SINGAPORE -- A newspaper report that Neptune Orient Lines (NOL), a Singaporean shipping line 65% owned by sovereign wealth fund Temasek Holdings, is up for sale spurred share buying on Monday after the long holiday weekend.

     The Wall Street Journal reported on Thursday that NOL has been "shopped to prospective buyers in recent months".

     In early morning trade, the share price peaked at 0.965 Singapore dollars ($0.7), 10% higher than Thursday's close, and the counter closed at S$0.94.

     "The company has not made any decision with respect to, and has not entered into any agreement for, a potential sale of the company and there is no assurance that any agreement for the sale of the company will be entered into," NOL said in a filing to Singapore Exchange late on Sunday night. Despite the comment, the market responded to the report positively with expectation for the potential deal.

     After the news story appeared, Singapore Exchange was closed on Friday to mark the feast of Eid al-Fitr at the end of Ramadan, Islam's month of fasting and prayer.

     NOL has struggled in recent years with the global slump in shipping due to excess capacity and weak demand.

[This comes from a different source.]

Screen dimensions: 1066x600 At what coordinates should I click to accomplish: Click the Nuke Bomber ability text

The container line has logged three years of consecutive losses since 2011. These have been trimmed in recent quarters with cost cutting and capacity control. In the first quarter, the company's revenue decreased 13% year on year to $1.98 billion, but net loss decreased to $11 million from $98 million.

     In February, NOL sold off APL Logistics to Japan's Kintetsu World Express for $1.2 billion. Since that sale, there has been market chatter that the main shipping business would be put up for sale as well.

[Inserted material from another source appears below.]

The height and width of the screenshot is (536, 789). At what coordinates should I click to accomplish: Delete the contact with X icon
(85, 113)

     Divesting NOL might be an indication that shipping, hitherto considered a key industry for a trading nation like Singapore, has diminished relative importance in the national economy. As one equity analyst said privately, "With other industries such as finance being established, there is no longer a political need for Temasek to hold a stake in NOL."

     As Temasek's investment diversified globally, including in China, its portfolio in Singapore decreased to 28% in March this year, down from 52% in 2004. Even after a series of privatizations, Temasek still owns a significant share of some Singapore companies in "strategic" industries, such as DBS Group Holdings (banking), Singapore Telecommunications and Singapore Airlines. The sovereign wealth fund is also still sole owner of PSA International, the container port operator, and MediaCorp, the TV broadcaster.

     NOL was established as the national shipping line in 1968, three years after Singapore became a sovereign state. In the days when manufacturing and service industries were nascent, shipping was core to the developing economy. After privatization in 1981, NOL continued to expand, and acquired APL, an American container shipping line in 1997. In 2003, however, NOL sold its tanker business to Malaysia's MISC.

     After the report about divesting NOL, Temasek Holdings offered only its usual refrain: "We do not comment on market speculation and rumors."